SOURCE EXCERPT =
-- Begin --
“Solo: A Star Wars Story” is no scruffy-looking nerf-herder…

Donald Glover, Alden Ehrenreich, and Phoebe Waller-Bridge in Solo: A Star Wars Story (2018)

Like many Star Wars fans of ‘a certain age’, I’ve weathered my share of Star Wars disappointments; substandard paperback tie-in novels (“Han Solo at Star’s End” “Splinter of the Mind’s Eye”), the dreaded “Star Wars Holiday Special”, as well as the long-anticipated but soul-crushingly disappointing prequels.  What’s kept me going as a fan was an unshakable faith in the dizzying heights that Star Wars could achieve, and still achieves on occasion.

Harrison Ford, Anthony Daniels, Carrie Fisher, and Peter Mayhew in Star Wars: Episode V - The Empire Strikes Back (1980)
^ 1980’s “The Empire Strikes Back”; still my personal best of the best…

While 1977’s “A New Hope” (SW77) fundamentally changed my life, the franchise apexed for me with 1980’s “The Empire Strikes Back” (still my favorite SW movie to this day).   But there have been others in the SW canon that have come close, such as 2016’s “Rogue One.”  I also felt a warm, welcoming wave of nostalgia (the force?) the night I first saw 2015’s “The Force Awakens.”

Harrison Ford and Peter Mayhew in Star Wars: Episode VII - The Force Awakens (2015)
^ “The Force Awakens”: Han and Chewie are “home” again…I’m not crying, you’re crying.

At their worst, the Star Wars movies can feel like tiresome, ceaseless parades of overly slick CGI visual effects and one-dimensional characters (I’m looking at you, “Attack of the Clones”…).   At their best, the Star Wars movies can feel like the very reason the art of cinema exists.  It’s cinematic catnip for my generation.   I will never not see a new Star Wars movie in theatrical release; it’s that simple.   Lucasfilm (and Disney) have my money for life.
-- End --
INFORMATION SHOWN =
-- Begin --
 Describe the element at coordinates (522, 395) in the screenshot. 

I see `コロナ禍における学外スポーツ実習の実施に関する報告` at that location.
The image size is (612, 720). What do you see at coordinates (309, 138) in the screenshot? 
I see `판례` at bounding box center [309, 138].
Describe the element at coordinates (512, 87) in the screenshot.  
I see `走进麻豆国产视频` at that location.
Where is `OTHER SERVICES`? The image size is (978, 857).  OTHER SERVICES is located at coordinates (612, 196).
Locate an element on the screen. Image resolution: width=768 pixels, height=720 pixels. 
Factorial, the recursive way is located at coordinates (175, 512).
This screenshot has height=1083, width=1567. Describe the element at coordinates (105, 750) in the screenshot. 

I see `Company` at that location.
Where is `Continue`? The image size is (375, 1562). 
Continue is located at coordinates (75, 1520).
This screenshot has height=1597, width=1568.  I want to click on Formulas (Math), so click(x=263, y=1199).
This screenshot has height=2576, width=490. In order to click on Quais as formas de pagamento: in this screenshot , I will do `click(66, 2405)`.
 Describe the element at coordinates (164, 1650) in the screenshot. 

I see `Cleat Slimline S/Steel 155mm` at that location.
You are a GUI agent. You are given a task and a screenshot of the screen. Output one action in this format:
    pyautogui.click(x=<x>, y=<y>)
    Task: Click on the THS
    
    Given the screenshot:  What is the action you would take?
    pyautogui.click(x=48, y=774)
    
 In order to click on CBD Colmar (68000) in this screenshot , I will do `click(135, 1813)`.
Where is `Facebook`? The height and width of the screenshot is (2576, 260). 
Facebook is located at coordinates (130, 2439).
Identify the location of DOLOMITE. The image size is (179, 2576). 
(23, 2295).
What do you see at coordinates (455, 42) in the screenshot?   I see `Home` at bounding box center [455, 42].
-- End --
WRITTEN EXERCISE A =
Answer these questions about the Star Wars review:
(i) Which Star Wars movie does the writer call their favorite to this day?
(ii) Which 2016 film does the writer say came close to that peak?
(iii) Which film does the writer single out when describing the Star Wars movies at their worst?
WRITTEN EXERCISE B =
Reproduce the part of the Star Wars review from "Like many Star" up to and including "still achieves on occasion.".
The items above come from a separate source and have no connection to the Star Wars review.

WRITTEN RESPONSE A =
(i) "The Empire Strikes Back" (1980)
(ii) "Rogue One"
(iii) "Attack of the Clones"

WRITTEN RESPONSE B =
Like many Star Wars fans of ‘a certain age’, I’ve weathered my share of Star Wars disappointments; substandard paperback tie-in novels (“Han Solo at Star’s End” “Splinter of the Mind’s Eye”), the dreaded “Star Wars Holiday Special”, as well as the long-anticipated but soul-crushingly disappointing prequels.  What’s kept me going as a fan was an unshakable faith in the dizzying heights that Star Wars could achieve, and still achieves on occasion.